Echo the lines starting at the one that contains "Given: Click the first China flag icon" and ending at the one that contains "Viewport: 1000px width, 457px", including both of those lines.

__________

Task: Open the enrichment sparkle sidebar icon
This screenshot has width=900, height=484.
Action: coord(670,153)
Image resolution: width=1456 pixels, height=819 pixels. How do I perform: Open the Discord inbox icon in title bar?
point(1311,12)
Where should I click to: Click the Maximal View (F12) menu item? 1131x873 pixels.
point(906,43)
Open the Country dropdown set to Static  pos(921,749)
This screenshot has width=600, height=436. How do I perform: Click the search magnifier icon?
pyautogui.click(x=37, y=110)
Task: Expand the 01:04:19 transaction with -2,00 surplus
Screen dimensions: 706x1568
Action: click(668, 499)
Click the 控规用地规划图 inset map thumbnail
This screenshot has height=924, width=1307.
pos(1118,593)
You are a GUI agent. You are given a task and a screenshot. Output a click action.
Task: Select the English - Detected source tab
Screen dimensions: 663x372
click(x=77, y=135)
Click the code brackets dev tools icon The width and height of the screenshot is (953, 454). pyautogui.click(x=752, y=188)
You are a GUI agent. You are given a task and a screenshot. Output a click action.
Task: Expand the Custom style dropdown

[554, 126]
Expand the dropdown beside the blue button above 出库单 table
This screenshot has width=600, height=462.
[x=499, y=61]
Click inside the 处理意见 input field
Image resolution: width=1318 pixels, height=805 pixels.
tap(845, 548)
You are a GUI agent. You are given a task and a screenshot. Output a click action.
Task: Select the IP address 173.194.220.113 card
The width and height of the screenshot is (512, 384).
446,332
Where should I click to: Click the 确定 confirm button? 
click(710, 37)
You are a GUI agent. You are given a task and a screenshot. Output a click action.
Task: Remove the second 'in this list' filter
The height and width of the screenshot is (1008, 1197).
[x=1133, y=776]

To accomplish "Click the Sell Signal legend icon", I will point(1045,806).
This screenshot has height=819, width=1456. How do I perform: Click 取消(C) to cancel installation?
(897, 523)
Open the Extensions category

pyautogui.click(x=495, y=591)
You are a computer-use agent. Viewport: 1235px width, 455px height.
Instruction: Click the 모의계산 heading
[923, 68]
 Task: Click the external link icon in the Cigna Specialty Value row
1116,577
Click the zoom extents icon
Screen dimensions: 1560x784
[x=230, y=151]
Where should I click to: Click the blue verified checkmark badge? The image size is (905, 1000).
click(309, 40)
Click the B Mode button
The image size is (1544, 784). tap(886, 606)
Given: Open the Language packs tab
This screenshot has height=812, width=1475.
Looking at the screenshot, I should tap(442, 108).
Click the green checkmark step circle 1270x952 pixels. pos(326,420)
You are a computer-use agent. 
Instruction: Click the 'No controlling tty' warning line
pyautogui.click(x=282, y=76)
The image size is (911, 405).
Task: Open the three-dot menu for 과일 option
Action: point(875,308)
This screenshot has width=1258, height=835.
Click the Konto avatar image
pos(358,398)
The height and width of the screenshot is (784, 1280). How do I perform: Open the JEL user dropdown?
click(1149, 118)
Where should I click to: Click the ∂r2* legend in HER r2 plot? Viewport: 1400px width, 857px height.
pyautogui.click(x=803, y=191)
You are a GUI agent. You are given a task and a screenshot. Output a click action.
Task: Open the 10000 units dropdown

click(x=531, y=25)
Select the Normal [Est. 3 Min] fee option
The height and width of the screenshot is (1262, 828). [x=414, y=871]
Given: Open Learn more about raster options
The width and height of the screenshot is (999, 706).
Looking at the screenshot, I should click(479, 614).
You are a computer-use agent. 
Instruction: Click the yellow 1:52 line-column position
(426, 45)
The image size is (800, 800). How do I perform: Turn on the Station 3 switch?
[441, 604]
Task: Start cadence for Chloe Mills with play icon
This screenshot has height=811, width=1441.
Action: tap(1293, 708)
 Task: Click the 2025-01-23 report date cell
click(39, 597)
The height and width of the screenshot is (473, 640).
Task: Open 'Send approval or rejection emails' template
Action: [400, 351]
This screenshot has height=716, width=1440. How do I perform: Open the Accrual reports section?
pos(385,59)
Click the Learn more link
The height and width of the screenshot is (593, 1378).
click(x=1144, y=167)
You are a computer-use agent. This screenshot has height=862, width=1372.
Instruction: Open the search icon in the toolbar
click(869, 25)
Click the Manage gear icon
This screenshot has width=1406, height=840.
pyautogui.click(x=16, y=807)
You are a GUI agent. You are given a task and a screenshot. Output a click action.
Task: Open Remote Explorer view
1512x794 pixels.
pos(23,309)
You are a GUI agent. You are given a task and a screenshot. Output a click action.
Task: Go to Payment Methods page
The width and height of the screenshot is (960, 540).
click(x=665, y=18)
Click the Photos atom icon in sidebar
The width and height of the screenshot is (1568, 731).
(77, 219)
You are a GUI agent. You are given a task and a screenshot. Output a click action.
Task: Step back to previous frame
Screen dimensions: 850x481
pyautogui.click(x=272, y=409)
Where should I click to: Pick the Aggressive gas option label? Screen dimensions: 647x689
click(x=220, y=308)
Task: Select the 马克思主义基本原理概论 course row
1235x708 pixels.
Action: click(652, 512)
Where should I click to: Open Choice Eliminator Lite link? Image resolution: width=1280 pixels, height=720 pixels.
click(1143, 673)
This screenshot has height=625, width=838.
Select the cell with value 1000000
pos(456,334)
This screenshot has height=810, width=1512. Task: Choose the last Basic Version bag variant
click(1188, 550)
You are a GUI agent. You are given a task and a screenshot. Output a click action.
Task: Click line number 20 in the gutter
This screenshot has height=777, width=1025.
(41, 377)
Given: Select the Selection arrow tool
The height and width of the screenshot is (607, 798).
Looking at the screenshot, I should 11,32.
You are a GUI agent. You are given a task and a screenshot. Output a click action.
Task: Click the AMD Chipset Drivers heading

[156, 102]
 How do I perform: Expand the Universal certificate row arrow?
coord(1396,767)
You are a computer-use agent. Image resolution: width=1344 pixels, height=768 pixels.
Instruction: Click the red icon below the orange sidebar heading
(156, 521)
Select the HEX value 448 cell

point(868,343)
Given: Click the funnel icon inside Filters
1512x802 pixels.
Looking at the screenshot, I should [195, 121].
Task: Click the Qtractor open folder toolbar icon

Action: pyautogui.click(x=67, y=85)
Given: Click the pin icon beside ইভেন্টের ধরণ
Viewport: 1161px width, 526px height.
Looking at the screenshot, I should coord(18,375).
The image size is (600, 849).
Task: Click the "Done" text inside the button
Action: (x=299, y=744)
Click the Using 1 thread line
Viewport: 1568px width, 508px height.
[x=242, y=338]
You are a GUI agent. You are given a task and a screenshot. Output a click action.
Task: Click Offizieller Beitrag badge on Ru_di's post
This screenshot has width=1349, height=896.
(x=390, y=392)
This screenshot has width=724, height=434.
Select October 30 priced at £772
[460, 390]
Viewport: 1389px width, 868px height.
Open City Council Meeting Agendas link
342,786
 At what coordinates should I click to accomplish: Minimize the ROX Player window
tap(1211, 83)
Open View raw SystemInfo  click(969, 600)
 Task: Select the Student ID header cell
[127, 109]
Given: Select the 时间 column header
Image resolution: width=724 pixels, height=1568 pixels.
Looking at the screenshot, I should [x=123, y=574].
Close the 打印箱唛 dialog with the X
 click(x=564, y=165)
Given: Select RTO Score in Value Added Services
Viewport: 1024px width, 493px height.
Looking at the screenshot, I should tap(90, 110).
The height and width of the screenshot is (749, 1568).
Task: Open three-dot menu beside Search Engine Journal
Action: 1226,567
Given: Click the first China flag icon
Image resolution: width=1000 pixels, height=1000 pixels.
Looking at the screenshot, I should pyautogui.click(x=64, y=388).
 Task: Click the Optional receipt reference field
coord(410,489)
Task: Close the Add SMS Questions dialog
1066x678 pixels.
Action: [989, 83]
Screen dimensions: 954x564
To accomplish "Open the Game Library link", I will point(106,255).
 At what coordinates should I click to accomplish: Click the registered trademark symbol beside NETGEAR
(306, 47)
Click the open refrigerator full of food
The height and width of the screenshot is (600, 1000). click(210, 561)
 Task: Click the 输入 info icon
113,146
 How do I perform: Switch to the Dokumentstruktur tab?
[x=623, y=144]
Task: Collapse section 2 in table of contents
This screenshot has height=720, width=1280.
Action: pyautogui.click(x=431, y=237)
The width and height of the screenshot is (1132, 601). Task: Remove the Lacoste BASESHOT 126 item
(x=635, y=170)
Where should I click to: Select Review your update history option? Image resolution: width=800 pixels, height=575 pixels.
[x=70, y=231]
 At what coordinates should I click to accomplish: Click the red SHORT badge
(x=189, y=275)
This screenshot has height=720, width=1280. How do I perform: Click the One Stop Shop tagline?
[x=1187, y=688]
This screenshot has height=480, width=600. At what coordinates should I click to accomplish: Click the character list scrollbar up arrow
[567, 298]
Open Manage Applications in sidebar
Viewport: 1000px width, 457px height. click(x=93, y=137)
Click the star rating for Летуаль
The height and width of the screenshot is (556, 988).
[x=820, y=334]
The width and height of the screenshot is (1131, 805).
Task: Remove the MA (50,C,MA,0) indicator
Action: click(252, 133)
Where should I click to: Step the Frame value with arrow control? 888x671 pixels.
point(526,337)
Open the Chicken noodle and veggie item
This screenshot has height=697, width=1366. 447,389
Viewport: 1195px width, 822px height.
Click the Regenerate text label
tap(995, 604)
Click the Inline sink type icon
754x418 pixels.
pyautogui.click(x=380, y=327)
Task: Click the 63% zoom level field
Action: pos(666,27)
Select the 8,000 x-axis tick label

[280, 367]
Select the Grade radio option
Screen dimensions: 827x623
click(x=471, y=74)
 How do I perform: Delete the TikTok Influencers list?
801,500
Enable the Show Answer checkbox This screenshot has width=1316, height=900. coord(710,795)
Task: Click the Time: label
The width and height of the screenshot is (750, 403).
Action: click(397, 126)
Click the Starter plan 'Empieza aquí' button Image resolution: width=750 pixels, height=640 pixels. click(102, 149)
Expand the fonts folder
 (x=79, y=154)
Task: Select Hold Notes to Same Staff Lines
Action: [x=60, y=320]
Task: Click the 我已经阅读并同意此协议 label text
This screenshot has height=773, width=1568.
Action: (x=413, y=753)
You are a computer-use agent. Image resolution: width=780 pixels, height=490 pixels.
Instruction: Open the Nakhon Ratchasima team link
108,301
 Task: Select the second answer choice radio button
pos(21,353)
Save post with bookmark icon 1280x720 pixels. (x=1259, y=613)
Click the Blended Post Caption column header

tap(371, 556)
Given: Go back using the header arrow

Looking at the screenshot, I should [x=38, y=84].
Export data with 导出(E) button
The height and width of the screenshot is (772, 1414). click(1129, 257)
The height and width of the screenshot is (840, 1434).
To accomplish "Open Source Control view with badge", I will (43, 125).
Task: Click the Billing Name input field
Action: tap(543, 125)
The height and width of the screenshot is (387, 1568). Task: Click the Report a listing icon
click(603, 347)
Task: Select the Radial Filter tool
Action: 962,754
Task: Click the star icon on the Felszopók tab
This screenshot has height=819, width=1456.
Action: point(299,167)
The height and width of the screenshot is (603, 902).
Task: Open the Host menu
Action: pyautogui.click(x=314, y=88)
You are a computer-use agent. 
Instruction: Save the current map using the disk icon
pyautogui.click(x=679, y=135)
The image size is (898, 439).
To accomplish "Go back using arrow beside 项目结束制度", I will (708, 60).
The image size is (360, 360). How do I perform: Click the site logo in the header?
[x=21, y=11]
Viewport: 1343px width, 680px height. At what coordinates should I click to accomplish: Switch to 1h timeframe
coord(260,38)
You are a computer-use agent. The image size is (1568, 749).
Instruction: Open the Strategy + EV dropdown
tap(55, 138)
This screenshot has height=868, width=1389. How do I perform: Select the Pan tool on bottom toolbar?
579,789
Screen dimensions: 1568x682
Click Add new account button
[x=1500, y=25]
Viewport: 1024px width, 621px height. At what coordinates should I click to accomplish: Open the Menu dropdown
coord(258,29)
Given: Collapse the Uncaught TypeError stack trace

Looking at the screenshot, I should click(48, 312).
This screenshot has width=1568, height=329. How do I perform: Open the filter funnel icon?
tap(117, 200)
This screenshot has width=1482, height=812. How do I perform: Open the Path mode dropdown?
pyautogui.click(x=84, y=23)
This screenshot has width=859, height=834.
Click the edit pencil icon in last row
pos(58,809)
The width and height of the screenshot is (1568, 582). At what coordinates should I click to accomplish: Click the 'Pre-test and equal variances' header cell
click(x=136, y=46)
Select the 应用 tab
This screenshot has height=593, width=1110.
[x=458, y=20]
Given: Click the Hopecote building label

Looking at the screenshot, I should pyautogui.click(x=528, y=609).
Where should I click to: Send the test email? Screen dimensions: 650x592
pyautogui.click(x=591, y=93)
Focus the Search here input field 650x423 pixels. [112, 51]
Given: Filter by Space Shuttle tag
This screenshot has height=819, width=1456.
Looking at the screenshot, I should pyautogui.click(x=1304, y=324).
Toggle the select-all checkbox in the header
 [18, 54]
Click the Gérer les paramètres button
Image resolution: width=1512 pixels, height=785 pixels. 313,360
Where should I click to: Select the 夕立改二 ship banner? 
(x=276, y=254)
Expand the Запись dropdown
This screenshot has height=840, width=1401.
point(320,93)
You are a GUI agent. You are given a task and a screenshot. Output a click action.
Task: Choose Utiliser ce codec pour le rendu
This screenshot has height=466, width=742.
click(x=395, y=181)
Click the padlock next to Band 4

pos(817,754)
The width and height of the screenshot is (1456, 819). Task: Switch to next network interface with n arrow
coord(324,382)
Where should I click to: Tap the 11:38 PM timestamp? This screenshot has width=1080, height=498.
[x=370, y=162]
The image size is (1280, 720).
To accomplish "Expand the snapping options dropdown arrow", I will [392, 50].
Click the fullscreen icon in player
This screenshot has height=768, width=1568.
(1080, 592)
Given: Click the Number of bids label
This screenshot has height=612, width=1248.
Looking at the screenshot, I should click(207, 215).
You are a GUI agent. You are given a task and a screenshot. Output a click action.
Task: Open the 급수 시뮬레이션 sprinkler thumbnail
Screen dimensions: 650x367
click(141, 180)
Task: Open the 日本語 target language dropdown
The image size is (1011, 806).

__________

Worked solution -
Given: Click the first China flag icon
Image resolution: width=1000 pixels, height=1000 pixels.
Looking at the screenshot, I should pyautogui.click(x=64, y=388).
 Task: Click the Optional receipt reference field
coord(410,489)
Task: Close the Add SMS Questions dialog
1066x678 pixels.
Action: [989, 83]
Screen dimensions: 954x564
To accomplish "Open the Game Library link", I will point(106,255).
 At what coordinates should I click to accomplish: Click the registered trademark symbol beside NETGEAR
(306, 47)
Click the open refrigerator full of food
The height and width of the screenshot is (600, 1000). click(210, 561)
 Task: Click the 输入 info icon
113,146
 How do I perform: Switch to the Dokumentstruktur tab?
[x=623, y=144]
Task: Collapse section 2 in table of contents
This screenshot has height=720, width=1280.
Action: pyautogui.click(x=431, y=237)
The width and height of the screenshot is (1132, 601). Task: Remove the Lacoste BASESHOT 126 item
(x=635, y=170)
Where should I click to: Select Review your update history option? Image resolution: width=800 pixels, height=575 pixels.
[x=70, y=231]
 At what coordinates should I click to accomplish: Click the red SHORT badge
(x=189, y=275)
This screenshot has height=720, width=1280. How do I perform: Click the One Stop Shop tagline?
[x=1187, y=688]
This screenshot has height=480, width=600. At what coordinates should I click to accomplish: Click the character list scrollbar up arrow
[567, 298]
Open Manage Applications in sidebar
Viewport: 1000px width, 457px height. click(x=93, y=137)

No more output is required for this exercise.